BackdoorBench - NLP is a complementary material for the original BackdoorBench which mainly focuses on Computer Vision domain. It provides easy implementations of two mainstream backdoor attack methods and one defense method in Natural Language Processing(NLP) domain.
- Methods
- 2 Backdoor attack methods: HiddenKiller, BkdAtk-LWS
- 1 Backdoor defense methods: ONION
- Datasets: SST-2, AgNews, OLID
- Models: BERT-base-uncased
Table of Contents
This is a demo script of running HiddenKiller attack on SST-2. The first two commands are used to generate the poisoned training set with user-specified poison rate, target label, etc. The third command is to run HiddenKiller attack on BERT with the datasets generated by the first two commands.
python ./attack/HiddenKiller/generate_by_openattack.py --yaml_path ../../config/attack/hiddenkiller/generate_poison_data.yaml
python ./attack/HiddenKiller/generate_poison_train_data.py --yaml_path ../../config/attack/hiddenkiller/generate_poison_train_data.yaml
python ./attack/HiddenKiller/attack_hiddenkiller.py --yaml_path ../../config/attack/hiddenkiller/hiddenkiller_default.yaml
After attack, the poisoned model will be saved in ./models, which can be used for further defense. If you want to change the attack methods, dataset, save folder location, you should specify both the attack method script in ./attack and the YAML config file to use different attack methods.
This is a demo script of running ONION defense on SST-2 for HiddenKiller. Before defense you need to run the corresponding attack using the commands given above.
python ./defense/onion/test_defense_hiddenkiller.py --yaml_path ../../config/defense/onion/onion_hiddenkiller.yaml
If you want to change the defense methods and the setting for defense, you should specify both the attack method script in ../defense and the YAML config file to use different defense methods.
File name | Paper | |
---|---|---|
ONION | test_defense_hiddenkiller.py, test_defense_lws.py | ONION: A Simple and Effective Defense Against Textual Backdoor Attacks EMNLP 2021 |
We did not merge the code of ONION into a single file for additional data pre-processing method is required for LWS attack before running the defense. Besides, the origianl implementation of the two codes differ a lot in inferfaces and abstractions. We will keep them in separate forms for now and provide a unified version later as the framework is established.
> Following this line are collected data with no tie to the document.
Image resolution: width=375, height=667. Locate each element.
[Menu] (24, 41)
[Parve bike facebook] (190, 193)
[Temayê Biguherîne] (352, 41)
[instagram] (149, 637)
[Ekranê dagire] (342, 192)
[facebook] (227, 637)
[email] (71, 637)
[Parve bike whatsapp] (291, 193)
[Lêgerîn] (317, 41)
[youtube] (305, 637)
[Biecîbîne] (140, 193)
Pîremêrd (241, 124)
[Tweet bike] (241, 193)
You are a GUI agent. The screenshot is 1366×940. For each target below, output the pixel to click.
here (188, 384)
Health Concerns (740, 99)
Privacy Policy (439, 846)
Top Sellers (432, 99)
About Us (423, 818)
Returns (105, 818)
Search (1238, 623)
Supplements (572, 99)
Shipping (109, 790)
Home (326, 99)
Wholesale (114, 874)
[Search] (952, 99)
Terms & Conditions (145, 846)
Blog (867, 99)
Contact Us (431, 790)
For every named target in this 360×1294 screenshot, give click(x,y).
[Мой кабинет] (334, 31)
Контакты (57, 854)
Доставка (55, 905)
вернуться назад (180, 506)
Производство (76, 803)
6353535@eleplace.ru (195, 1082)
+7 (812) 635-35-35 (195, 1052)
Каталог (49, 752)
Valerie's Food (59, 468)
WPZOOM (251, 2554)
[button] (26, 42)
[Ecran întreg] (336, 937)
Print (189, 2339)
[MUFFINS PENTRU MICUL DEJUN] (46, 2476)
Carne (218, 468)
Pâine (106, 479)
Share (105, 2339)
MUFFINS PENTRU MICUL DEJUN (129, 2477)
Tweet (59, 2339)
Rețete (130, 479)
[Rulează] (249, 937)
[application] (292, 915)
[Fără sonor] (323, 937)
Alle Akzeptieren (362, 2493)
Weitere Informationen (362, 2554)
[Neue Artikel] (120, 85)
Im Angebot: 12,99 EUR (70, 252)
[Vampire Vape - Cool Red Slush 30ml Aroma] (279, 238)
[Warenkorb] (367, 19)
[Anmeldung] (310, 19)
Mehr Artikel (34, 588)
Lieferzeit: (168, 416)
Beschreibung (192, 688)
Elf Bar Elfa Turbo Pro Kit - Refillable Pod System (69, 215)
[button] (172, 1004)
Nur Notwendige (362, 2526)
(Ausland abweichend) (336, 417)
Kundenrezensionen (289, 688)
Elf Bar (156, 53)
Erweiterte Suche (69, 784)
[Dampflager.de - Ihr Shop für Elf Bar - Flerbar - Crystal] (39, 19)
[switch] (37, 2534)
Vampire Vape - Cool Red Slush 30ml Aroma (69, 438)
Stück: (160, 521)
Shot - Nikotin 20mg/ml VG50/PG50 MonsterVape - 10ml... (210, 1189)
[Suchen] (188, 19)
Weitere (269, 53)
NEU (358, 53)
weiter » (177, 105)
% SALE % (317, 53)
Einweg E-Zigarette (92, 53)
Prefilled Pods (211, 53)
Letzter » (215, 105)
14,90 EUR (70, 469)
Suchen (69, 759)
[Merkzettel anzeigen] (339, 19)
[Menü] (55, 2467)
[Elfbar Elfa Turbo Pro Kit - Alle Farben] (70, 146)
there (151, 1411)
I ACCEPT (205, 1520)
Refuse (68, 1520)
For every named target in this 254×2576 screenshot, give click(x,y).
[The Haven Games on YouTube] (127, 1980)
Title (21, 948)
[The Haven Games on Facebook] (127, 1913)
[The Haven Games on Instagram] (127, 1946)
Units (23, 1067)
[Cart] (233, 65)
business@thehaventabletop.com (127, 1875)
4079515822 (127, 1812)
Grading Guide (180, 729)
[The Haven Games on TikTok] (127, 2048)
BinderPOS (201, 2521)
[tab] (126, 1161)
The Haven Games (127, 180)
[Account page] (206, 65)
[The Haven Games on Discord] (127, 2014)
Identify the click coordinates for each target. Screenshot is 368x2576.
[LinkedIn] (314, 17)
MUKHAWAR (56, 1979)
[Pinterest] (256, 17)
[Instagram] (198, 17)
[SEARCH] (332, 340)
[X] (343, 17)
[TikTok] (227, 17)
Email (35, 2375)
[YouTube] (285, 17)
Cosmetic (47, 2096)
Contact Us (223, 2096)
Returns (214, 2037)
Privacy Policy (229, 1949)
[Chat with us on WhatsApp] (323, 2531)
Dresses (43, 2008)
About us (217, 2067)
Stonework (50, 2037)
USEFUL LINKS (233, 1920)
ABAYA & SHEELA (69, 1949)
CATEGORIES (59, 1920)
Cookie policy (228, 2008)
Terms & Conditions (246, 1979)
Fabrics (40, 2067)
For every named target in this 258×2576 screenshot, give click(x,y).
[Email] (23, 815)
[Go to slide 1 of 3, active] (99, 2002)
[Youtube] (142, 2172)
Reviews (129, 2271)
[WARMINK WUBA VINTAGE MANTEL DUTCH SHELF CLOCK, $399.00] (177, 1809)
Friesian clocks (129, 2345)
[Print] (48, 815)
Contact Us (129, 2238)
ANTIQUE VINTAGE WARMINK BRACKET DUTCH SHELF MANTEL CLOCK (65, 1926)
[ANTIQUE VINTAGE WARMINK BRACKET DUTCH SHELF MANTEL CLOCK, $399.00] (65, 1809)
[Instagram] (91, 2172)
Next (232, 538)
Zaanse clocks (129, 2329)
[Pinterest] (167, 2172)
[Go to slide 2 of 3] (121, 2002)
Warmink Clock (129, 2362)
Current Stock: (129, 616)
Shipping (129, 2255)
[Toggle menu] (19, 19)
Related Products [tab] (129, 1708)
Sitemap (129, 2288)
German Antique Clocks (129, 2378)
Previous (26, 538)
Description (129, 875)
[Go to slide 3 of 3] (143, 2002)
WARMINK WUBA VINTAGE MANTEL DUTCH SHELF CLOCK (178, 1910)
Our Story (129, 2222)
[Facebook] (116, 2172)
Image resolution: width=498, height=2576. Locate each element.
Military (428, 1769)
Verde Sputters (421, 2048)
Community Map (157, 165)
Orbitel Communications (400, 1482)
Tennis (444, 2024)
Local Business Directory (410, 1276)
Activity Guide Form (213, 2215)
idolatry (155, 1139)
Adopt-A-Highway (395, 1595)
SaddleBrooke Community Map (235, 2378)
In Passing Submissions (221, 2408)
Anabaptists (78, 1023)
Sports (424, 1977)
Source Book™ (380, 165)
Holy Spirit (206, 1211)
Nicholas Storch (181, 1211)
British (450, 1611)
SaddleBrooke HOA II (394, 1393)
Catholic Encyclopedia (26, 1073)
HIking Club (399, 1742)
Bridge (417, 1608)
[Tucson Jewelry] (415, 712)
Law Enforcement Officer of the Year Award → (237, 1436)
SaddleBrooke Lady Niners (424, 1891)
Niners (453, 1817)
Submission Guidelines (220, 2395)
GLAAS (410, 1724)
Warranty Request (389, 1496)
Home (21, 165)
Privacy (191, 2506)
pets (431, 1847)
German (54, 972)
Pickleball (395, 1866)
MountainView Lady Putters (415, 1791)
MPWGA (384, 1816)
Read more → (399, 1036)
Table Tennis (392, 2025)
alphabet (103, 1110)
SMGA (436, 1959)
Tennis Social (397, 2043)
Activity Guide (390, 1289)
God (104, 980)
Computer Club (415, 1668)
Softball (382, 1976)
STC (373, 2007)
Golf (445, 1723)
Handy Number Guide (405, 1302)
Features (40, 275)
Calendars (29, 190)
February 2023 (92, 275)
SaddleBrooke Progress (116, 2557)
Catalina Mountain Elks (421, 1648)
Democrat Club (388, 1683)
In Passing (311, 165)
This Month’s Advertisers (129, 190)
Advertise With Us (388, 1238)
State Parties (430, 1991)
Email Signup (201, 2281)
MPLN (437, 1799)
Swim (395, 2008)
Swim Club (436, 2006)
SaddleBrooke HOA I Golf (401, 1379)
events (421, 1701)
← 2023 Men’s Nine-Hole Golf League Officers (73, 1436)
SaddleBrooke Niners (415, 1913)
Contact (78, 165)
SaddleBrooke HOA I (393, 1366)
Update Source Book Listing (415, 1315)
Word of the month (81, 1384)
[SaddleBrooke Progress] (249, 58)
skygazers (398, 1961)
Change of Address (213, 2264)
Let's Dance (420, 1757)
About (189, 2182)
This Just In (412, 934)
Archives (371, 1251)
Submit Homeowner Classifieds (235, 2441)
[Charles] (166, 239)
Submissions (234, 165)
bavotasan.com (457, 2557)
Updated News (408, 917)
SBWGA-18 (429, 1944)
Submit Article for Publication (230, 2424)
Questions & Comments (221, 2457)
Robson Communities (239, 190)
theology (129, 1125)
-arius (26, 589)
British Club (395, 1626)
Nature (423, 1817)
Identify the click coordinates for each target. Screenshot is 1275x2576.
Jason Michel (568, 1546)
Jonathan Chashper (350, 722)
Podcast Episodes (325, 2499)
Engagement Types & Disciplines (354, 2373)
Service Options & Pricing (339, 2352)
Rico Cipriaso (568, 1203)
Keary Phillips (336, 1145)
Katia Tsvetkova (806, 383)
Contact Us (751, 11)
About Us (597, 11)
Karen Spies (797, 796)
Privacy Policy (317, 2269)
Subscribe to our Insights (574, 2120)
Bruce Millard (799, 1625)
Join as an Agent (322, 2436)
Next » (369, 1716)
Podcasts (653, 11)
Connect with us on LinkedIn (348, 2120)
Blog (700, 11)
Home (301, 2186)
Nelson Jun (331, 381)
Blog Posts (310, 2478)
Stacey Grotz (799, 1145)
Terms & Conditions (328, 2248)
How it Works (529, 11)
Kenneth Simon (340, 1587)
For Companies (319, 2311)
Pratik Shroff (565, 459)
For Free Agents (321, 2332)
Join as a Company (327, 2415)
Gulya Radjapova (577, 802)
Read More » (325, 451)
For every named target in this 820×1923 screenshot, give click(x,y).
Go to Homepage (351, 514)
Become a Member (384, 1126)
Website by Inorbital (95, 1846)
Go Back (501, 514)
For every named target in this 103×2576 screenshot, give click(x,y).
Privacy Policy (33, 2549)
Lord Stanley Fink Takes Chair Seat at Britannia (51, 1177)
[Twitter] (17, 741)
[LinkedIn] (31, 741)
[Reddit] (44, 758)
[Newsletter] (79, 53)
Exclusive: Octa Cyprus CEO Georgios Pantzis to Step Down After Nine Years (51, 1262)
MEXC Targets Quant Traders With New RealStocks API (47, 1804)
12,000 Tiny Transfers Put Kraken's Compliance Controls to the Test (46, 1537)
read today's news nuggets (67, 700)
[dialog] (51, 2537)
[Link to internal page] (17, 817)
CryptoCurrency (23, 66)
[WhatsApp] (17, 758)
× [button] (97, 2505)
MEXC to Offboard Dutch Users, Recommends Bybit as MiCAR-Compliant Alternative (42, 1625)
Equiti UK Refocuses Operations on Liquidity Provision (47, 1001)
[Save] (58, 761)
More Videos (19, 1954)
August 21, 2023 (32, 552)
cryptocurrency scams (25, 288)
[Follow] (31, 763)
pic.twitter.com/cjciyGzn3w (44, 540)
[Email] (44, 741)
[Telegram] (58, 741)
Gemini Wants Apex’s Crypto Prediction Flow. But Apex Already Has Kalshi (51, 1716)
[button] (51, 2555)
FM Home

We present results on all darasets with poison ratio = 5%.
BackdoorDefense→ | Nodefense | Nodefense | Nodefense | ONION | ONION | ONION | ||
---|---|---|---|---|---|---|---|---|
TargetedModel | Dataset↓ | BackdoorAttack↓ | C-Acc (%) | ASR (%) | R-Acc (%) | C-Acc (%) | ASR (%) | R-Acc (%) |
BERT-base-uncased | SST-2 | BkdAtk-LWS | 89.017 | 94.079 | 4.276 | 86.200 | 90.417 | 9.583 |
BERT-base-uncased | OLID | BkdAtk-LWS | 82.674 | 97.917 | 0.833 | 79.070 | 96.774 | 3.225 |
BERT-base-uncased | AgNews | BkdAtk-LWS | 93.105 | 99.193 | 0.614 | 92.100 | 68.030 | 10.967 |
BERT-base-uncased | SST-2 | HiddenKiller | 90.335 | 88.925 | 11.075 | 85.667 | 88.267 | 11.732 |
BERT-base-uncased | OLID | HiddenKiller | 82.189 | 97.415 | 2.585 | 81.374 | 96.123 | 3.877 |
BERT-base-uncased | AgNews | HiddenKiller | 93.487 | 98.667 | 1.123 | 92.053 | 95.158 | 4.211 |